C+
Neither especially well-crafted nor completely inept, Death of a Snowman is less interesting as a film than as an artifact. You might hope that a low-budget crime drama shot in and around Johannesburg, South Africa, during the apartheid years would deal explicitly with political conditions in the segregated country. Instead — perhaps because of government censorship or fears of political reprisals — Death of a Snowman has only the whiff of racial tension about it, as whites and blacks doubt, disbelieve and double-cross one another from start to finish.
The film stars Ken Gampu as Steve Chaka, a reporter on the crime beat for a black Johannesburg newspaper. He's covering developments in the case of an organization calling itself War On Crime, which is taking out local gangsters, vigilante-style. Chaka's a good reporter, and his even-handed coverage of War On Crime earns him some brief face time with the group's shadowy leader. It also earns him the suspicions of the local police captain (Peter Dyneley), who suspects Chaka is involved with the group even though Chaka's good friend on the force, Lieutenant Ben Deel (Nigel Davenport), vouches for him repeatedly.

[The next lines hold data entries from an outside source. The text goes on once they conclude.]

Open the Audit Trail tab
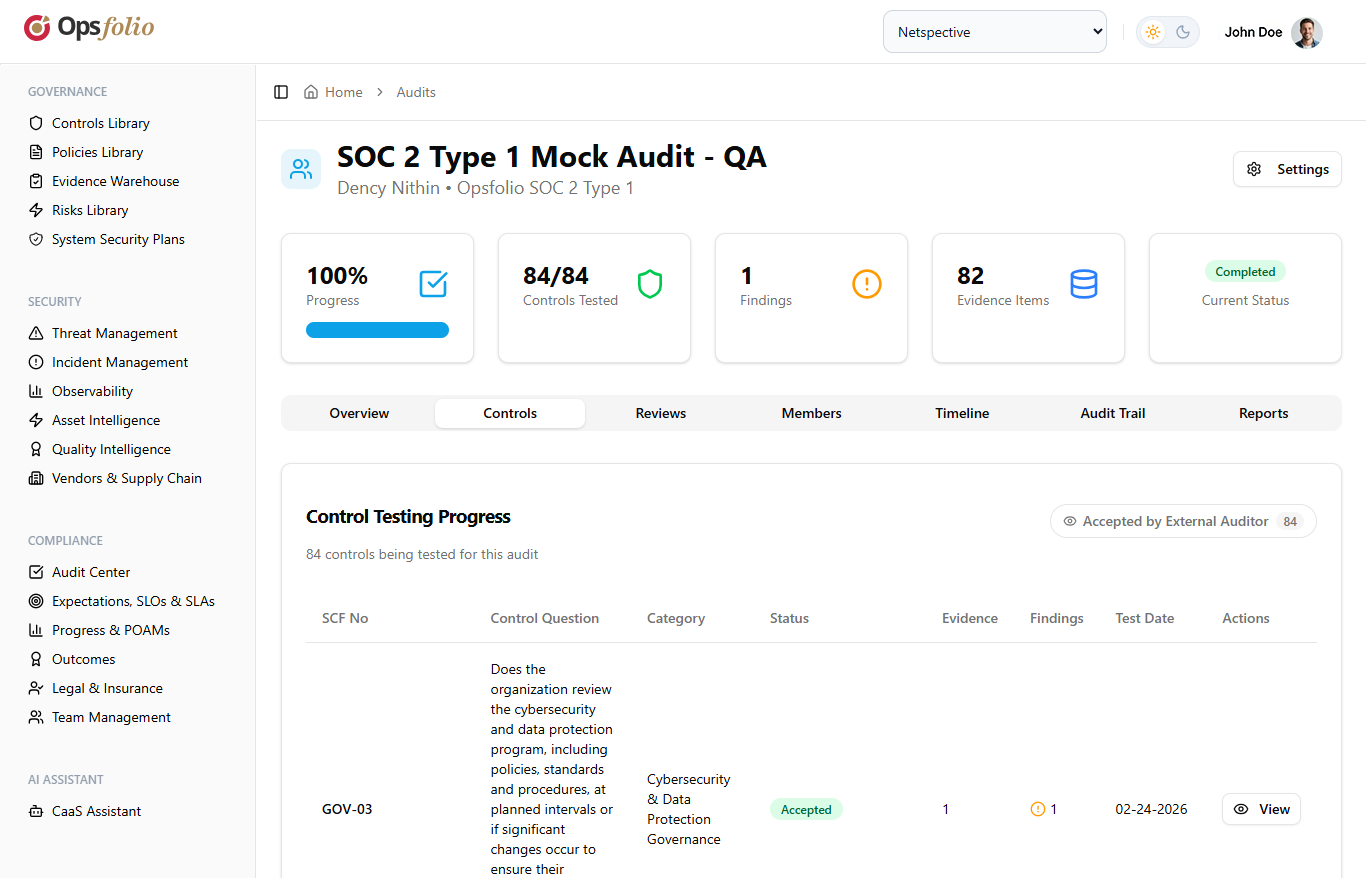The width and height of the screenshot is (1366, 878). pyautogui.click(x=1112, y=413)
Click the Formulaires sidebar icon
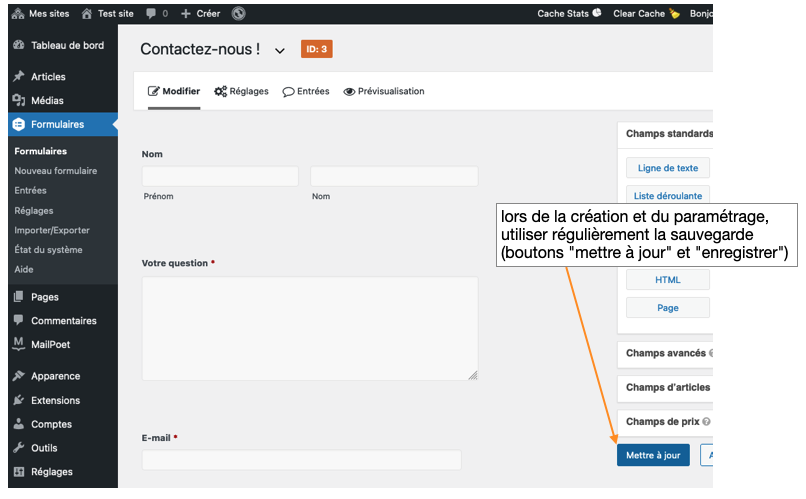 pyautogui.click(x=19, y=125)
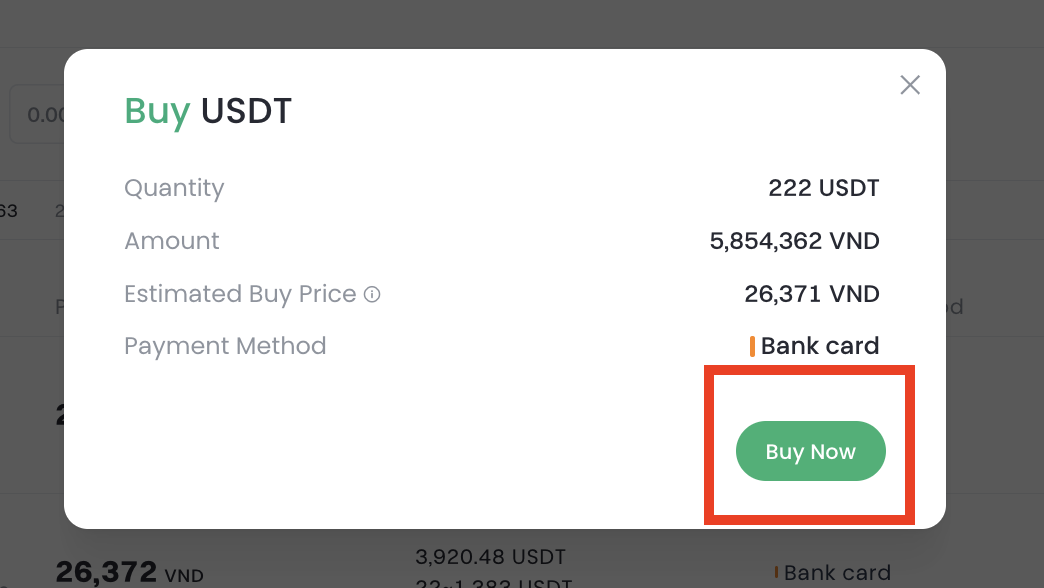
Task: Click the Buy Now button
Action: tap(810, 451)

Reading between the lines, this squares somewhat with South African history. Protests against the apartheid regime were ramping up, especially after the Soweto uprising in 1976, and black-owned newspapers were suspected by the government of fomenting anti-apartheid sentiment. In 1977, Stephen Biko died in police custody, black-consciousness groups were banned, and a black newspaper called The World was shut down by the government. Provocatively, The World is one of several Johannesburg newspapers that gets a "special thanks" shout-out in the film's end-credits scroll, which is fashioned to resemble the cover of a Weekend World edition.

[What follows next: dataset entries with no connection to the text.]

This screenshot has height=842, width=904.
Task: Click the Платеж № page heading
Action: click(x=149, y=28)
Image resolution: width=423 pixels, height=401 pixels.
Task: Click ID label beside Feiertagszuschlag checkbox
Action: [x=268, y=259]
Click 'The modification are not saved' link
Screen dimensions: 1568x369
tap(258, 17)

Death of a Snowman is about cops and robbers, not racism, but still it gives off a subtle but unusual vibe that's somehow suggestive of the rifts in South African culture. There's a fundamental cynicism to the movie that's common to exploitation flicks — it turns out War On Crime isn't trying to make the streets safe again, but is instead trying to clear out the competition so that it can have the city to itself — but the film prizes Chaka's street-level experience and integrity, elevating him to hero status by the film's climax.

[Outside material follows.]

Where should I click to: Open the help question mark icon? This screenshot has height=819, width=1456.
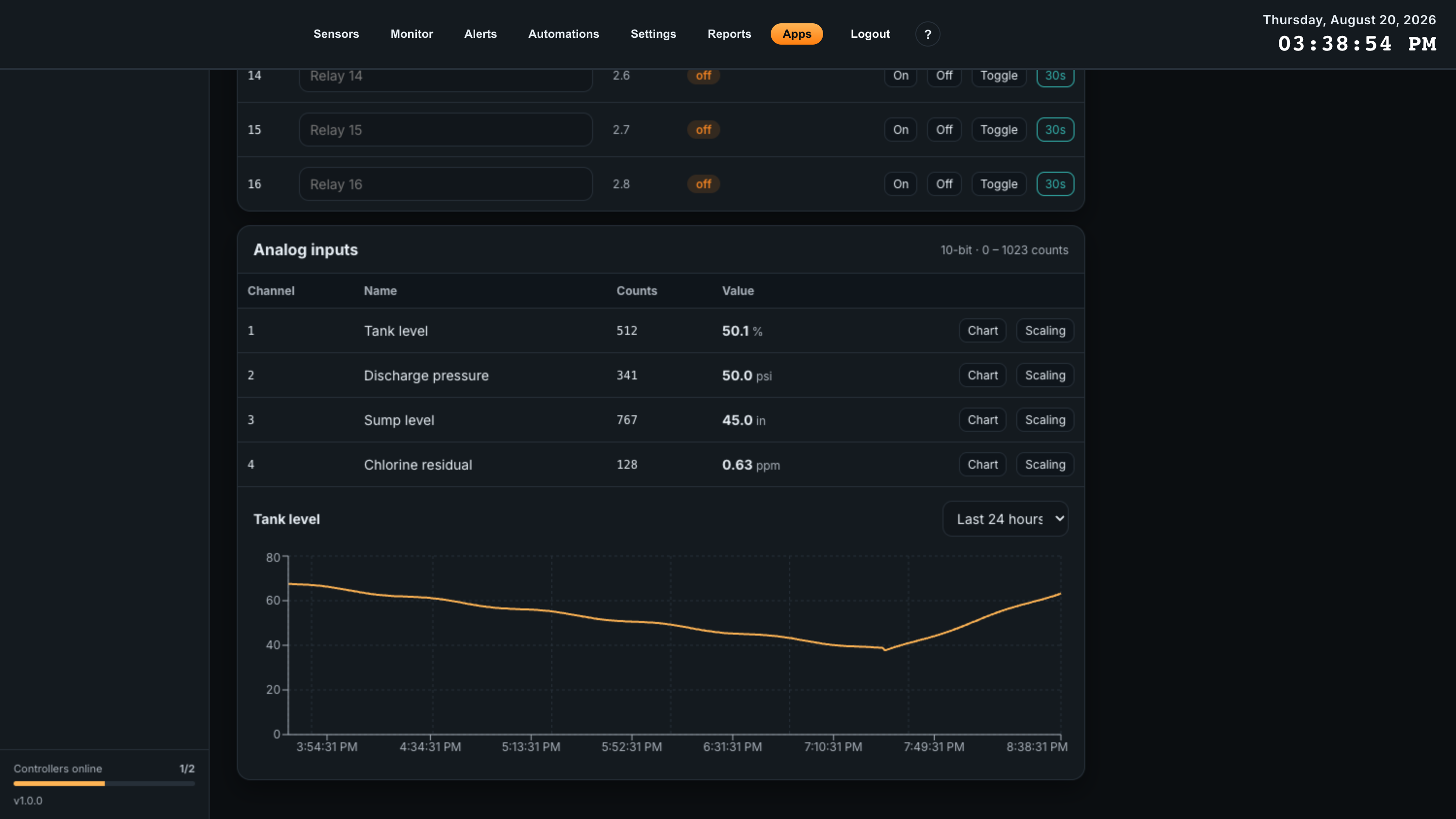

Oddly, some of the best material in the film involves a shaggy white hitman named Johnson, a peripheral character who gets to spout weird, pseudo philosophical lines about the trajectory of a bullet and the duality of an assassin's inner life. (He's played by Bima Stagg, also the film's screenwriter, and I couldn't help but get the sense Stagg wrote the part with himself in mind.) Johnson's scenes tend toward gratuitous padding, but they're staged with some flair. He enters the film in a nice action scene involving a pick-up full of chickens. Later on, his relationship with his hapless girlfriend, Heather, gets an inordinate amount of screen time but culminates in one of the most striking passages in the whole film, set at a deserted airport gate.
But too much of the movie is bedevilled by those demons of the low budget: somewhat stiff performances, bad post-sync sound recording, and often a too-murky image — especially during the film's final reel. Proceedings are padded out by some hubba-hubba business involving a couple of Chaka's buddies in the U.S. who help him track down War On Crime's identity while slobbering over a co-worker's tits. That said, MVP is probably veteran film editor Alfred Cox, who brings his scary-movie credentials from years of work cutting Hammer horror films to bear in several scenes, notably a well-executed chase involving the cop Deel, another War On Crime henchman, and a sweet little girl in the crossfire.
Trevor Rabin, who would later go on to join a reincarnated Yes, is in charge of the ersatz-funk musical score, which kept making me wish the filmmakers had slipped in some native South African pop music instead. That's another problem here — instead of playing up its unique origins, the film instead seems to want to blend in with the style of exploitation filmmaking that was already successful in the U.S. The result is barely out of the ordinary as low-budget action goes, but it's worth the sit.
B-movie completists will find the new Synapse Films DVD — the film's first home-video appearance under its original title (rather than the alternate sobriquet Soul Patrol or Black Trash) to be indispensable. The source seems to be a somewhat battered 35mm release print, which isn't great, but it's good enough for a movie like this. The picture is "windowboxed" to an oddball aspect ratio of about 1.73 within 1.77:1 frame; I'll assume Synapse has its reasons. The monaural soundtrack, encoded as Dolby Digital 2.0 is fine — it's a little bit noisy in spots, but it's easy enough to make out dialogue. (I prefer mono to be encoded as 1.0, so only the center speaker puts out sound, but I guess I'm in the minority on that score.) A decent theatrical trailer is also included. A film like this actually begs for a special edition to put it in some context, but it's hard to complain about the lack of special features on an obscurity like this. Just another nice presentation from Synapse.